After you’ve decided you want to teach in China and put your resume our there/applied for a few positions usually the first people you’ll be contacted by are recruiters. Recruiters are hired by schools to post advertisements, look over resumes, and basically be the middle man to ensure you meet the schools requirements before you’re hired. Some recruiters are legit and some are not, there are pages upon pages of threads dedicated to those non-legit recruiters over on Dave’s ESL Cafe.
Here is the number one thing to remember with recruiters: They should never, ever ask you for money and you should never, ever give it to them if they ask.
Recruiters are paid by the school. End of story.
Usually recruiters will ask you for a number of documents:
- Passport; they will want to see the first page of your passport with your picture, full name, etc.
- A copy of your university diploma.
- Recommendation letters from former employers or teachers.
- A recent picture
- A TEFL or TOEFL certificate if you have one
- Your resume/CV
Depending on the recruiter they may send you a number of positions which are open at a variety of schools in various cities.

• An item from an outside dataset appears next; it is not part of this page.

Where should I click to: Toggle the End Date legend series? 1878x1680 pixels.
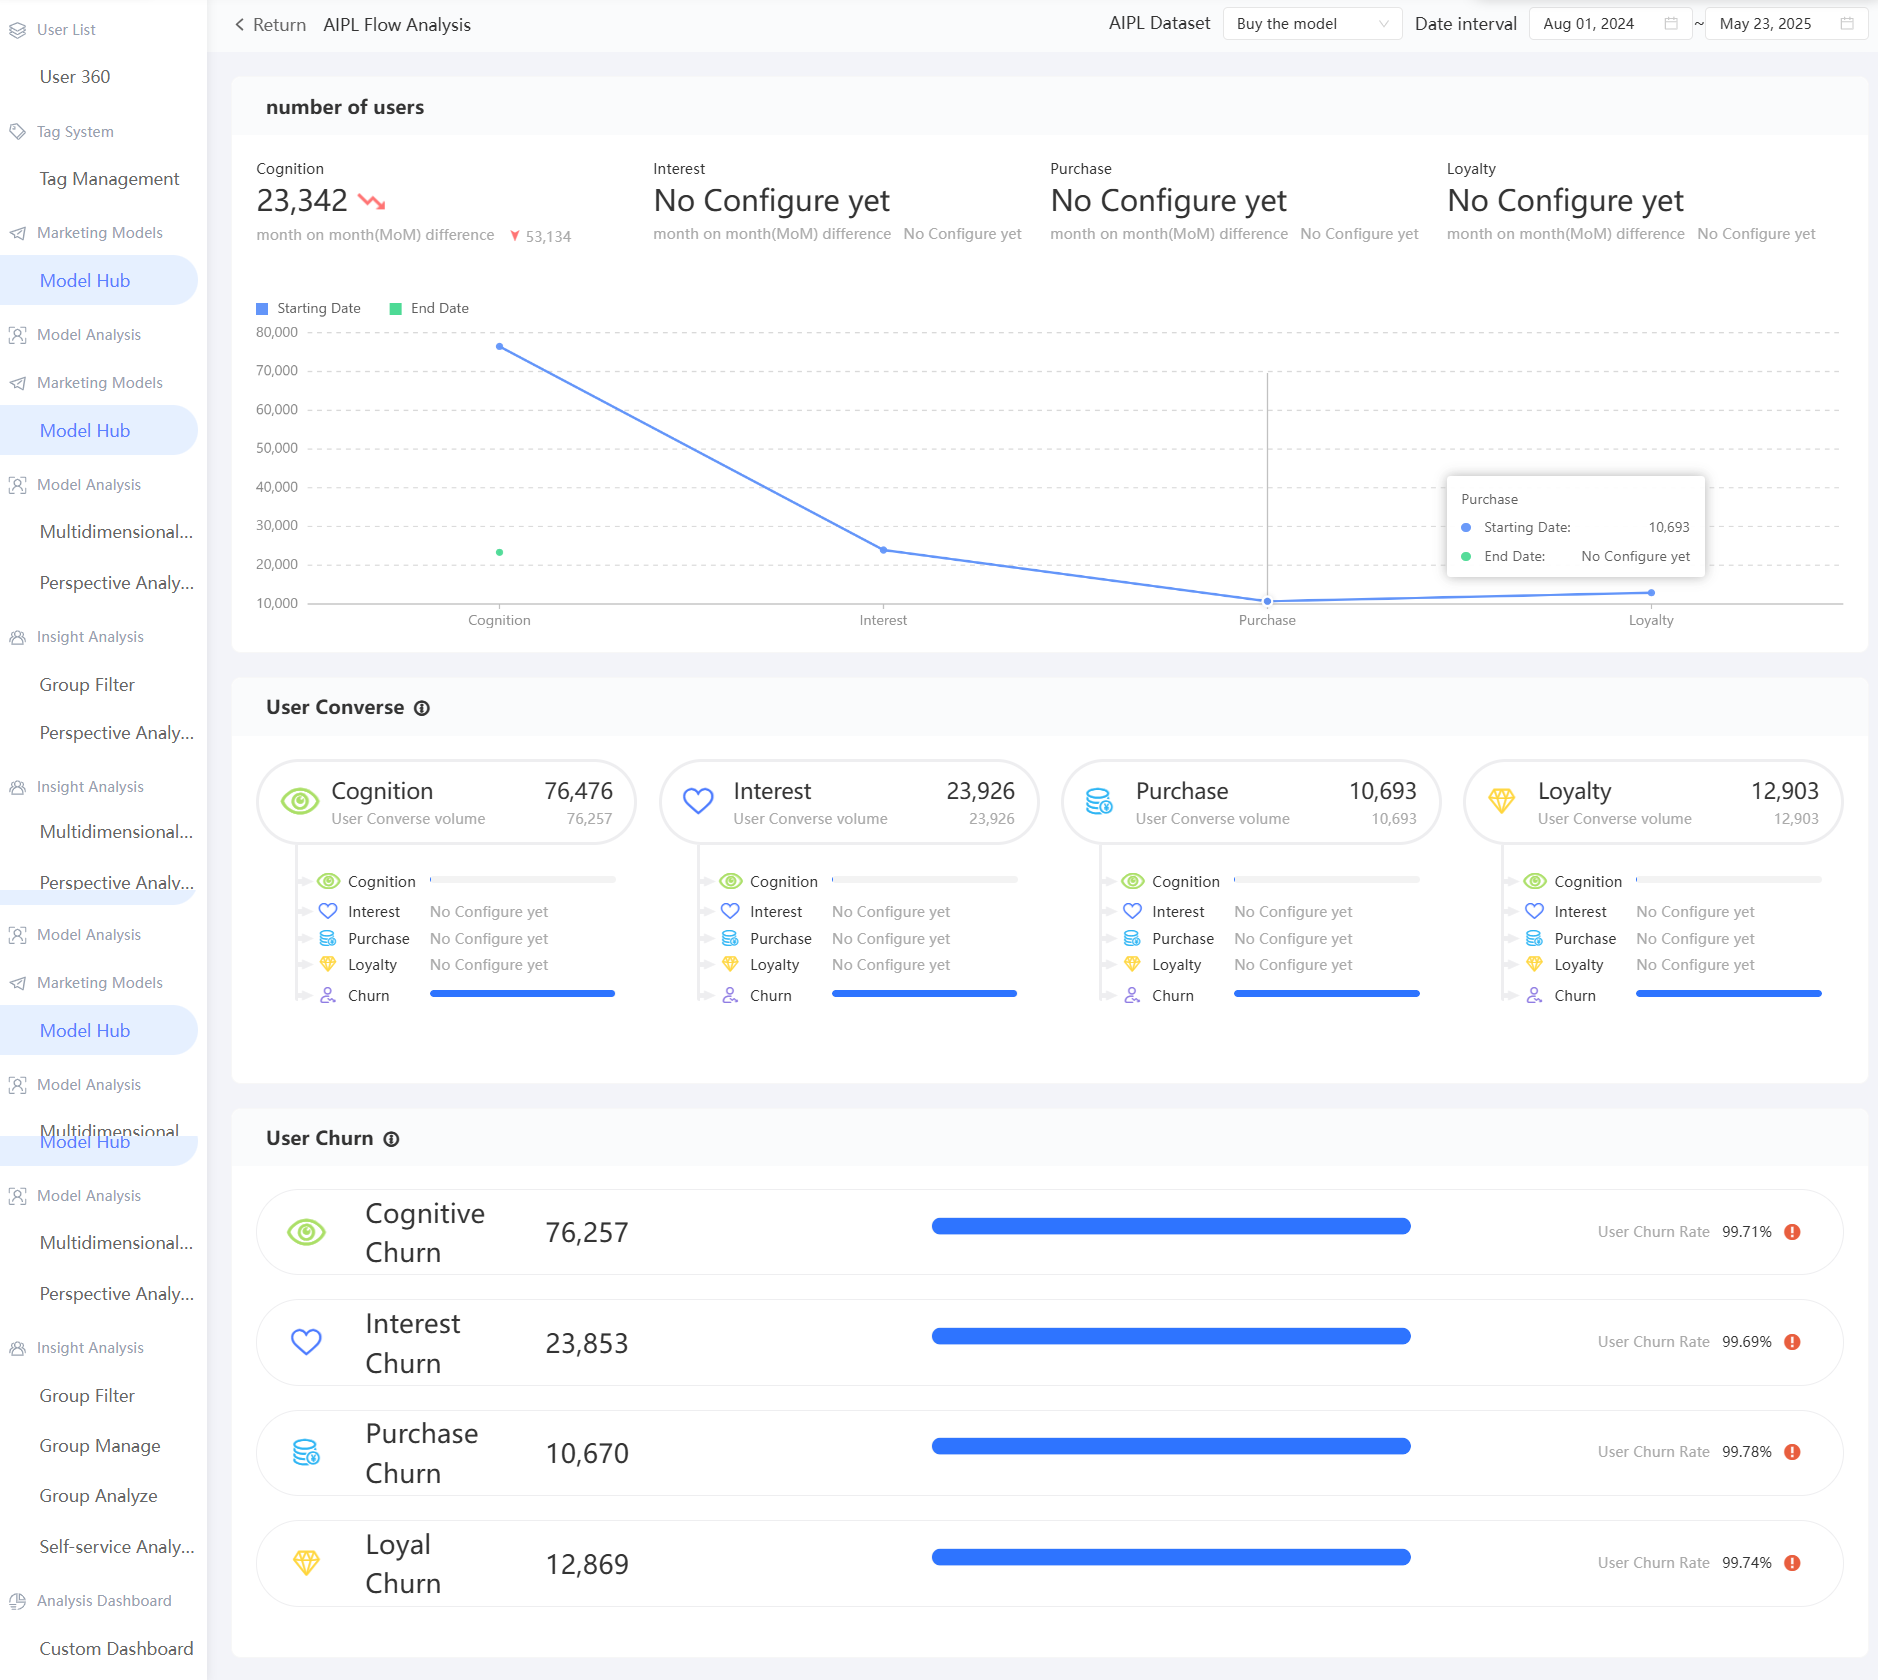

You choose the positions you are interested in and they will send on your documents to the school to see if they in turn are interested in you. Things in China happen fairly quickly and you should here back in a short amount of time from the schools that want you.
If none of the schools you applied at reply try a different recruiter, there are thousands to choose from.
Occasionally you’ll run into some extremely unprofessional recruiters. A friend of mine recently had an unpleasant experience dealing with a recruiter named Long Long at AiQinghai; “After not contacting a recruiter fast enough in China, this is the response that I received: “But I am sure that you are really a not professional teacher even a professional woman. You are quite unpolite a black african American woman. Go to fuck your father, and Please don’t contact me any more.”” (Just a heads up, don’t use this person for your recruitment).
I also recently dealt with a recruiter who told me I had a job then didn’t contact me for a week then replied via e-mail that the school had decided to go with someone else. Not even a phone call and that was the end of our contact.
I would love to say that this type of person is few and far between when looking for a job in the Middle Kingdom but unfortunately they seem to pop up fairly often, especially if you are a first timer in China. Have patience and try going through services such as Teaching Nomad, Angelina’s ESL Cafe, or take your chances on some job boards like EChinacities.